Mike Santucci, VDOF forest conservation specialist, said, “Virginia is losing more than 27,000 acres of forest land annually to conversion, and that rate is increasing. Loss of forested acres and the fragmentation of the remaining acres reduce the potential of the forest to provide the economic, social and ecological benefits that we depend on.  This continues to be one of the most significant threats to the forest resource in Virginia, especially the northern Piedmont.”

The VDOF conservation easement program is the only one in the state that focuses solely on protecting working forests.  To be considered, a property must be at least 50 acres in size; 75 percent forested, and the landowner must be willing to have a forest stewardship management plan prepared. Landowners who want to ensure that their land will be forever maintained as forest may consider a VDOF easement.

The VDOF is negotiating easements on three other properties in Loudoun County that total more than 700 acres.

Burn Safely To Manage Forests

Fire is a useful tool in managing forested property, whether to perform site preparation; to control hardwoods within a pine stand, or to reduce wildfire hazards on a tract. Using fire under controlled conditions to achieve such a goal is known as “prescribed burning,” and the VDOF assists those who want to learn to use fire safely.

The Certified Prescribed Burn Managers' Program is a three-day workshop designed for landowners, contractors, natural resource managers, consultants and farmers. Students attend sessions on fire behavior; environmental effects of fire, and smoke management. Those who successfully complete the training will become certified under the program.

The Certified Prescribed Burn Manager Course will be held January 13-15 at the VDOF Central Office Training Room in Charlottesville. Interested students can register online to take the class.

2008 Ends With Record Fire Numbers

Fire officials with the VDOF closed 2008 with a review of the year's fires. The agency logged 1,322 fires that burned 25,704 acres. Sixteen homes were damaged during the year.

Virginia saw the worst fire day in memory Sunday, Feb. 10, 2008. High winds across the state whipped up 354 fires that burned more than 16,000 acres.

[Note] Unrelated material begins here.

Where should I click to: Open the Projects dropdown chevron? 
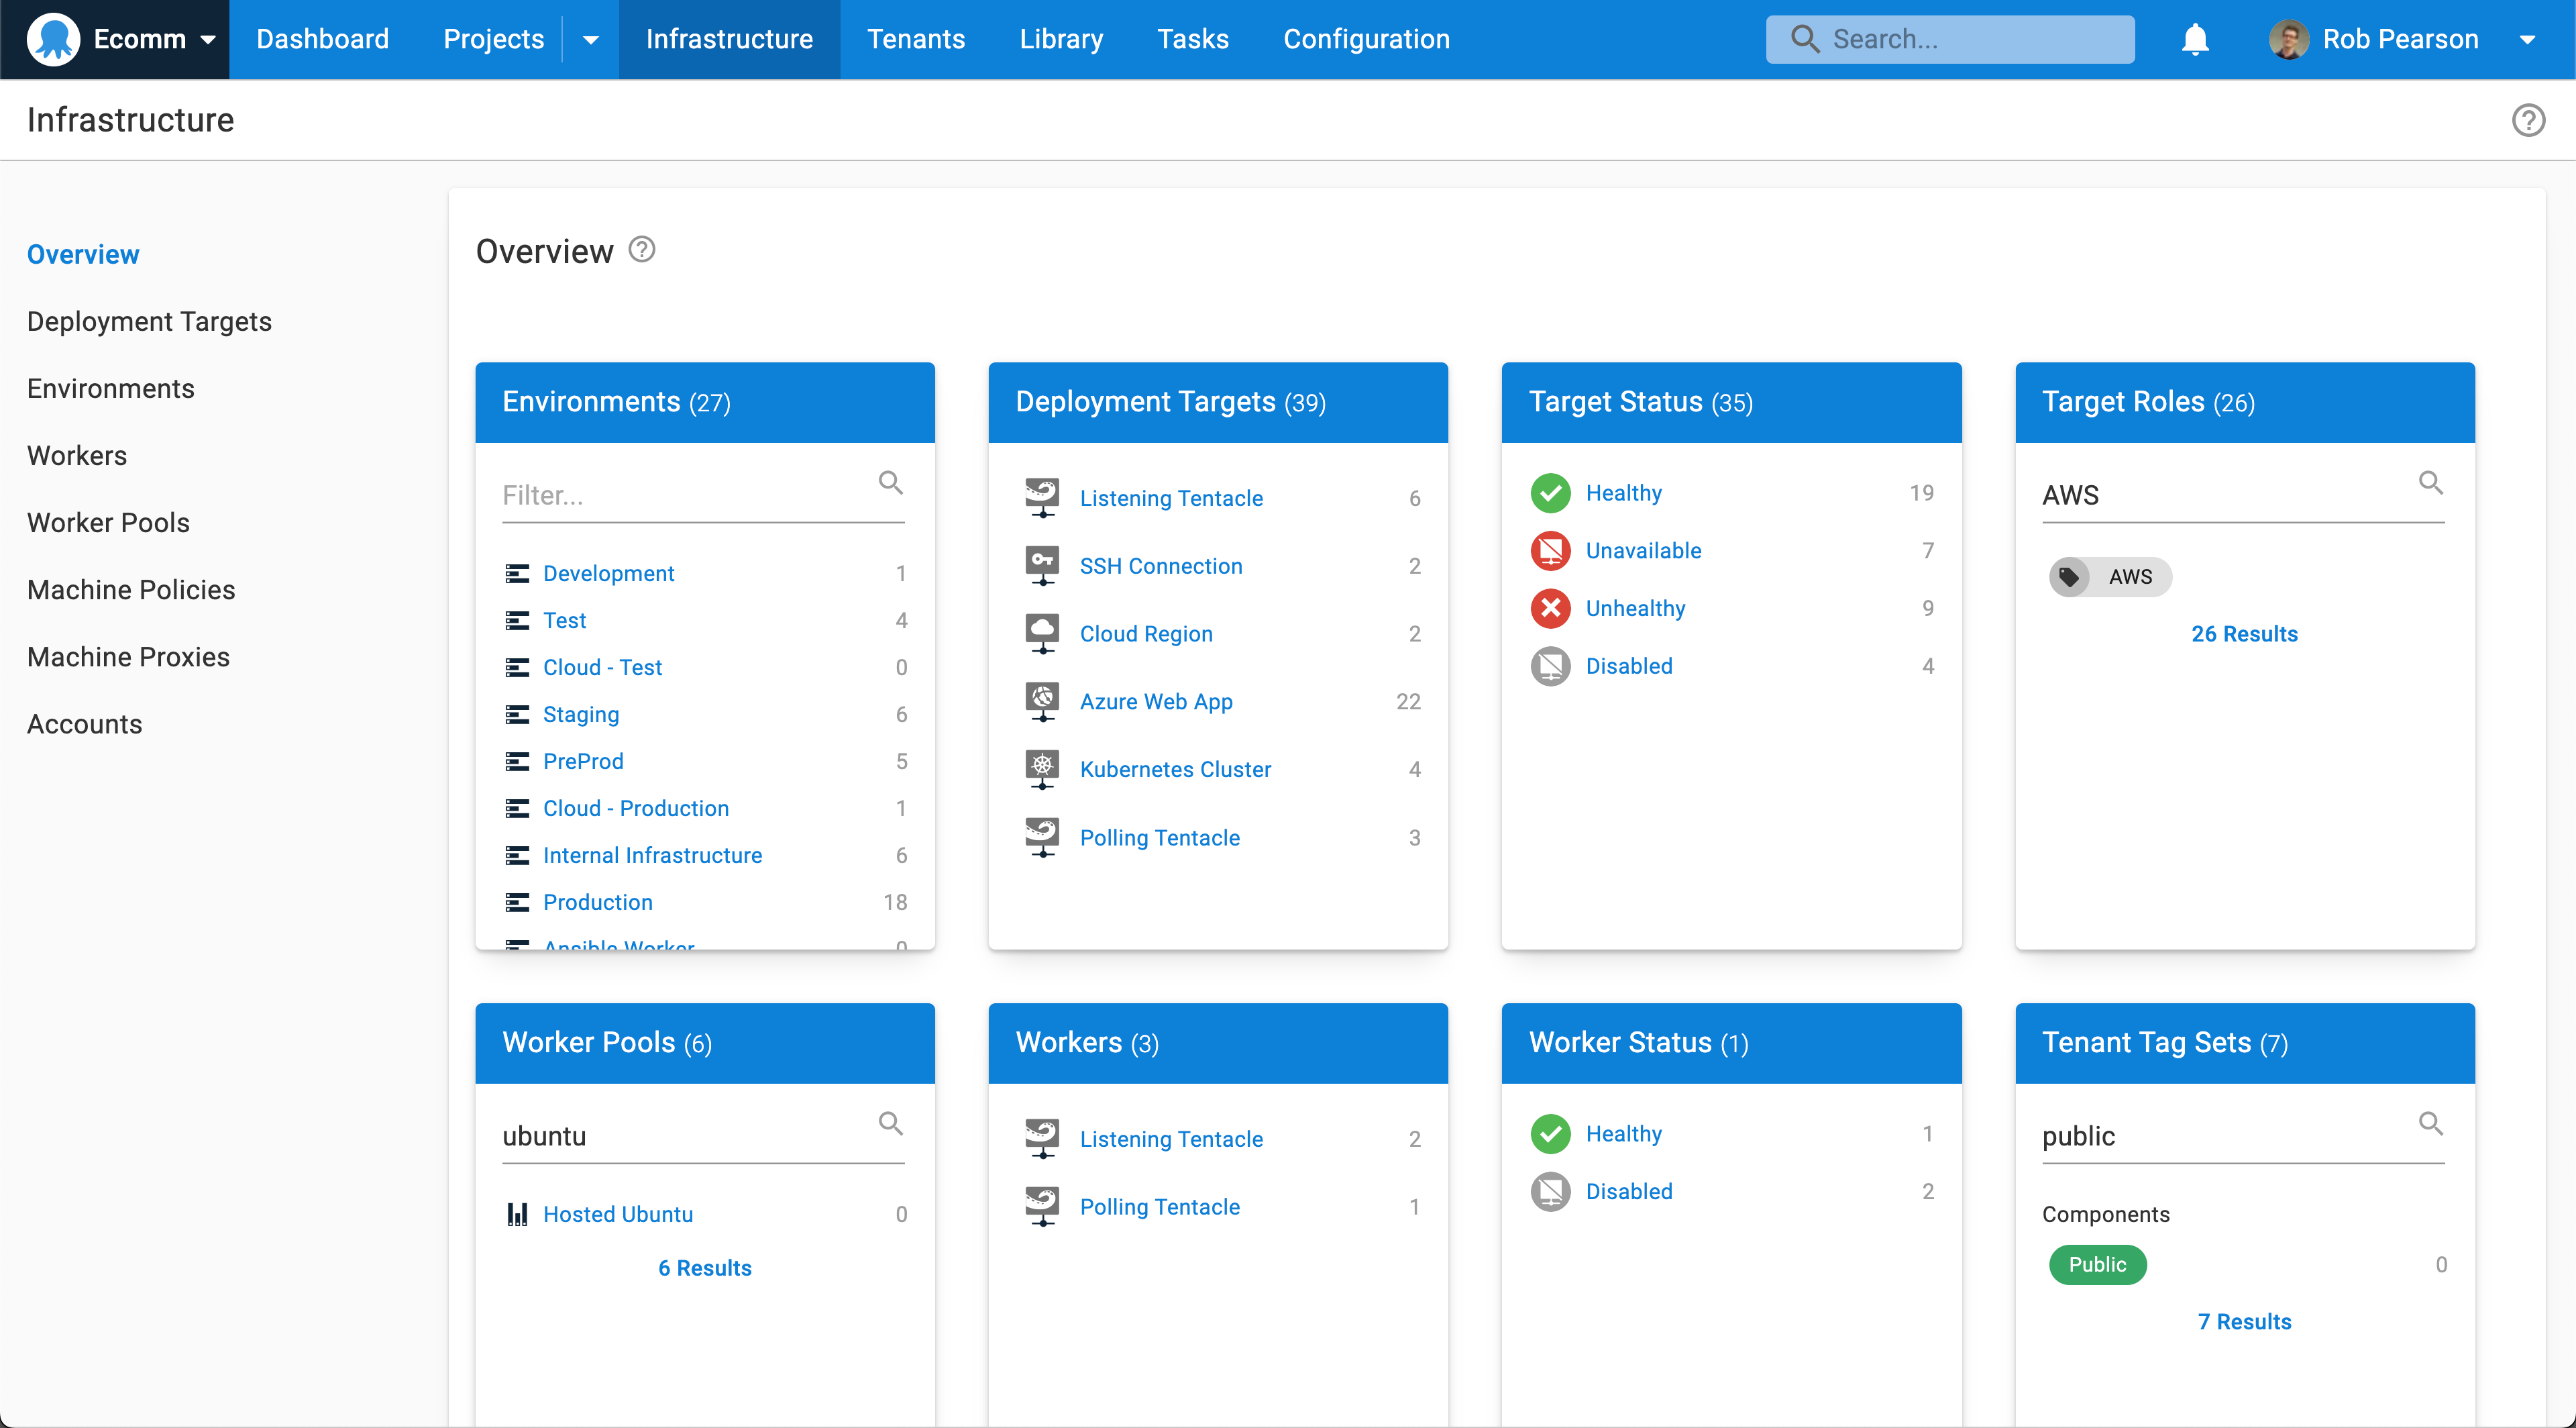click(590, 39)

“These numbers set a record for Virginia,” said John Miller, Virginia Department of Forestry's director of resource protection. “So much of wildland firefighting is weather-dependent, and the combination of high winds, low humidity and the lingering drought created the perfect fire storm that day. We hope there won't be another one-day record-setter this year.”

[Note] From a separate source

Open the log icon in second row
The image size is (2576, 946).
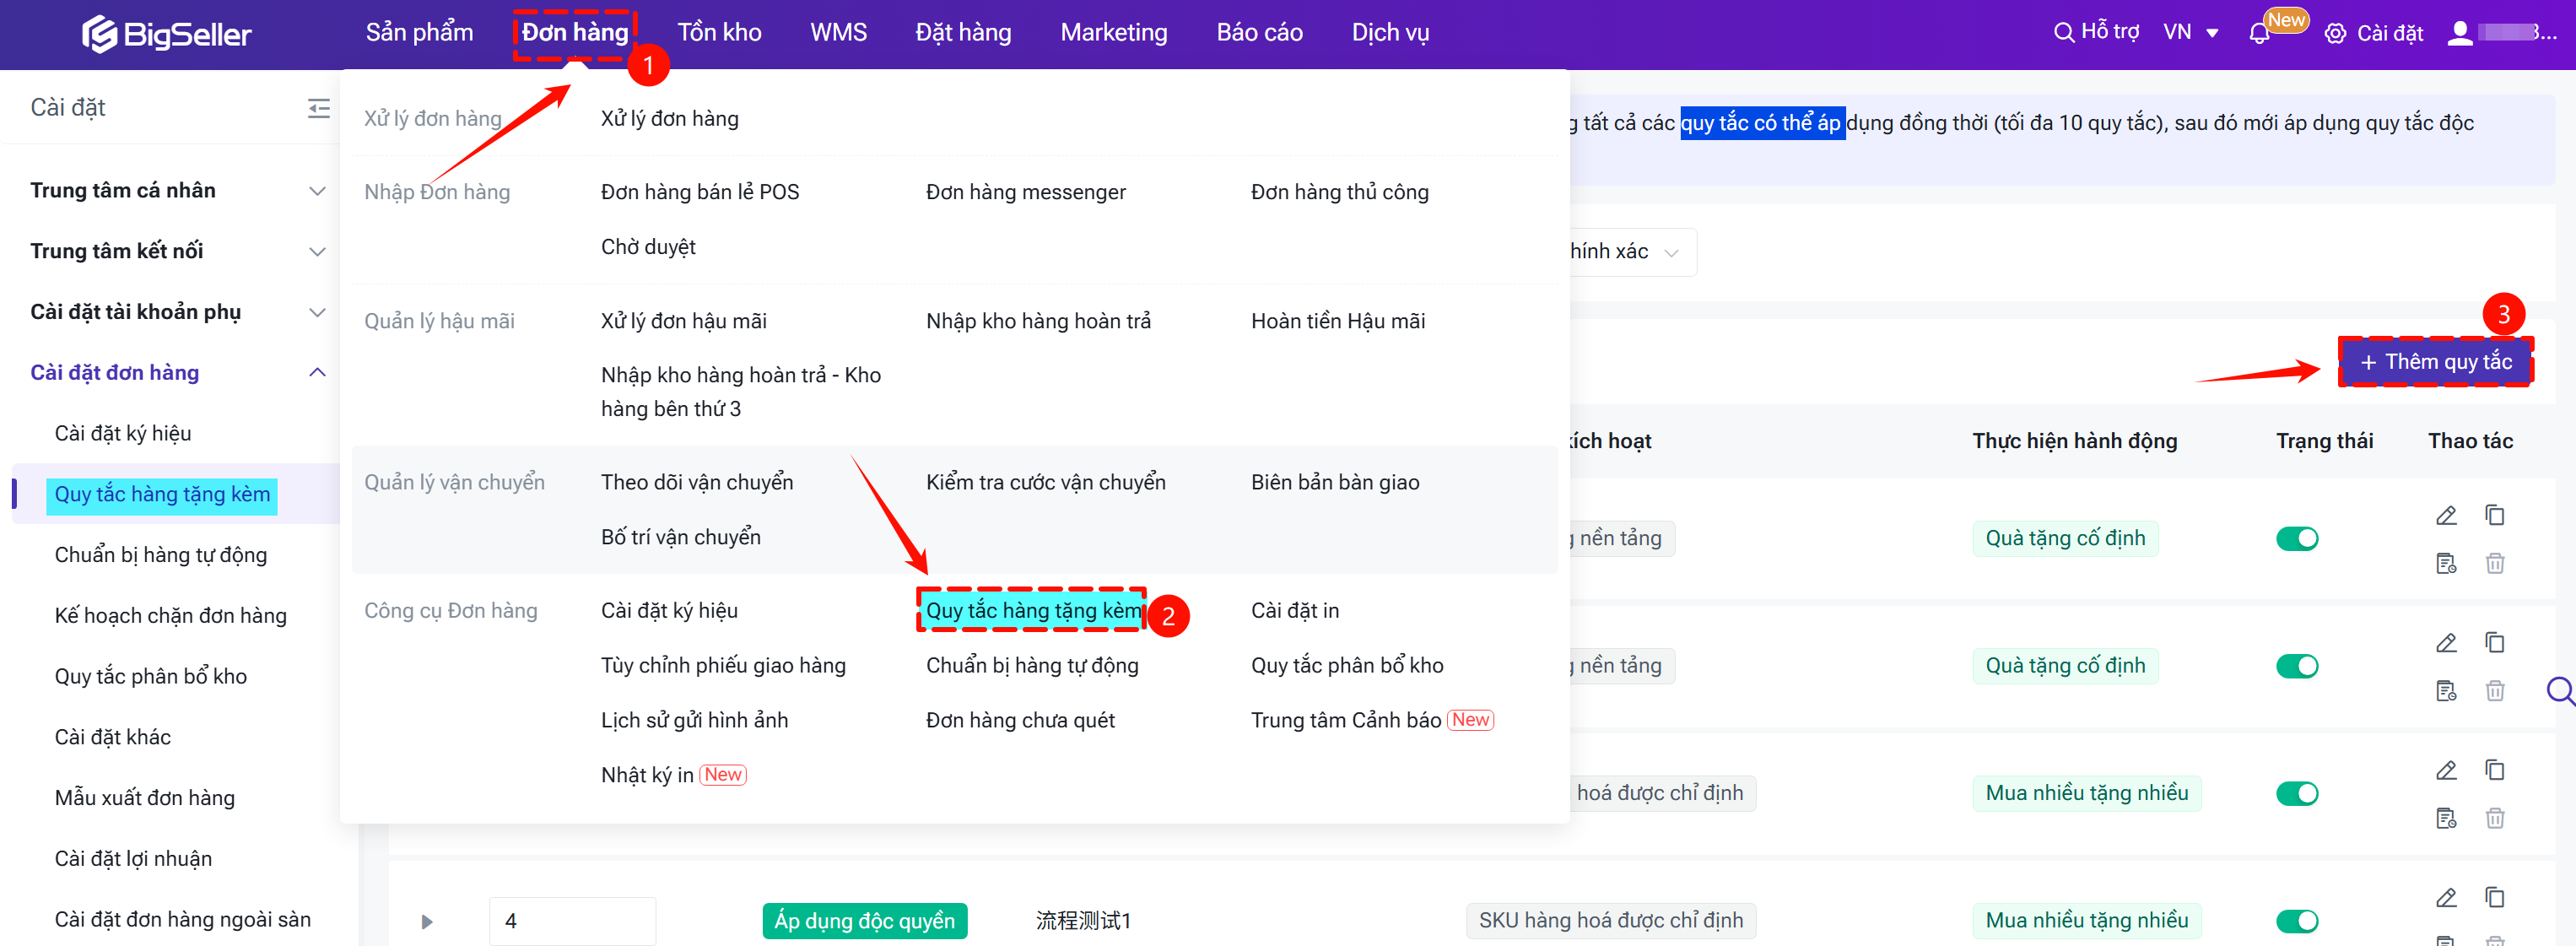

Debris burning and improper disposal of hot ashes increase the risk of wildfires during the winter months, when low humidities combined with plentiful dry grass and leaves can provide fuel to help escaped fires spread quickly.

Miller reminds everyone that just because the “official” spring fire season won't start for another month, it doesn't mean that wildland fires can't still occur - they can. So continue to take great care anytime you use fire in or near Virginia's woodlands. For more information, log on to or

Carbon Trading and Ecosystem Service Markets

Hybrid vehicles are a visible way for citizens to limit their use of fossil fuels and reduce the “carbon footprint” of their lifestyle. This “green” initiative also occurs on a larger scale in governments and countries around the world, where a value is placed on the benefits of the environment. In Charlottesville, a two-day conference will explore the design and implementation of ecosystem service markets and the development of tools to enhance landowner participation in these markets.

The first day of the conference will feature a series of speakers giving a broad, national-level overview of ecosystem service market considerations and initiatives. The second day will feature a series of three panels: Carbon; Water Quality (nutrient trading), and Mitigation Banking. An interactive question and answer session will follow the panel presentations.

“Attending this conference will ensure a better understanding of how ecosystem service markets function and what opportunities exist for landowners,” said Buck Kline, manager of ecosystem services for the VDOF. “Industry, government, non-governmental organizations, academia and Virginia landowners will all benefit from the information presented.”